‘The Muslim Pilgrimage’
Fri, January 31, 2014 • 2:45 PM - 4:30 PM • Tom Lea Rooms, Harry Ransom Humanities Research Center 3.206
Benjamin Brower (Cornell)
Of the five pillars of Islam, the annual pilgrimage to Mecca (Hajj) most directly involved the political field, whether in British, French or other colonial regimes. For purposes of comparison, this talk will examine the Hajj during Algeria’s colonial era (1830-1962). France tried to assert authority over territory and people by controlling the pilgrimages. The political dividends of piety came with risks, however, and this talk also addresses how the Hajj served Algerians to attack European rule.
The Hajj has a comparative dimension to it that perhaps can serve as the basis for general discussion after the talk.

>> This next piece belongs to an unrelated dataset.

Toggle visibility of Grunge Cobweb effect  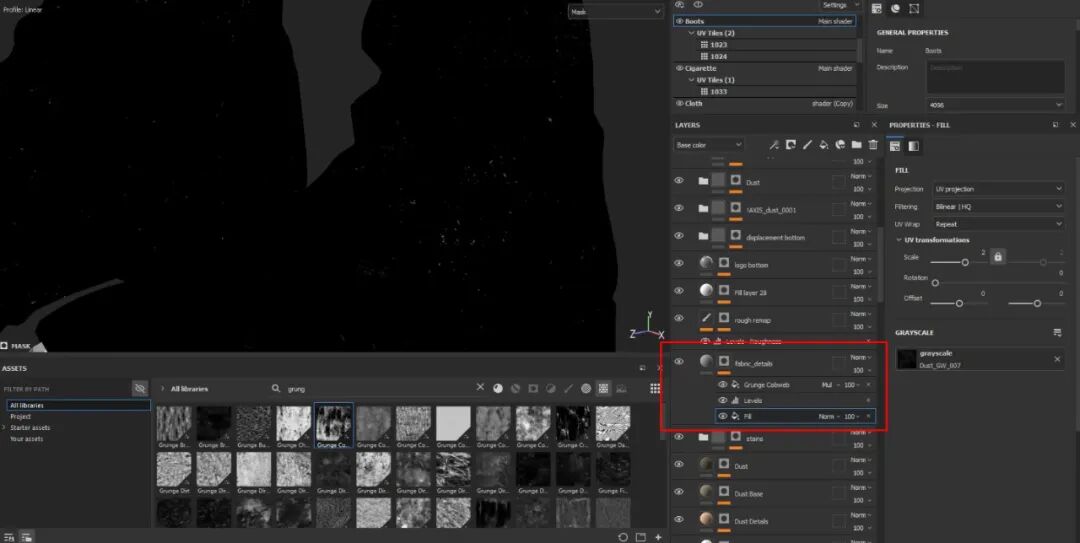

To cite a famous example from Conrad’s Lord Jim:
Eight hundred men and women with faith and hopes, with affections and memories, they had collected there [on the Patna], coming from north and south and from the outskirts of the East, after treading the jungle paths, descending the rivers, coasting in praus [Malaysian sailboats] along the shallows, crossing in small canoes from island to island, passing through suffering, meeting strange sights, beset by strange fears, upheld by one desire…the call of an idea.
In an American context, Malcolm X once said of the Hajj: ‘America needs to understand Islam because this is the one religion that erases from its society the race problem.’

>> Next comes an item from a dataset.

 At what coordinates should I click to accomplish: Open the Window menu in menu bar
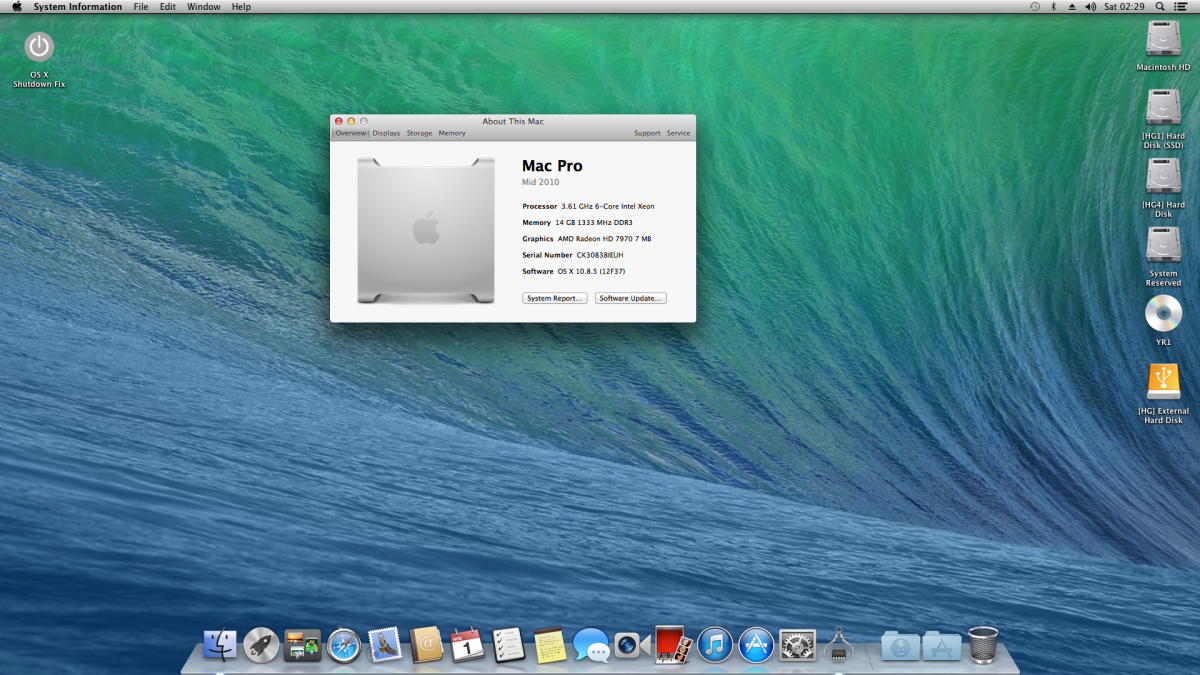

Ben Brower received his Ph.D. from Cornell University and teaches in the History Department at UT. His first book, A Desert Named Peace: French Empire and Violence in the Algerian Sahara, 1840-1900, received the Pinkney Prize for the best book in French history, and the Hourani Award for the best book in Middle East studies. His current research examines colonial violence and the Muslim pilgrimage under colonial rule.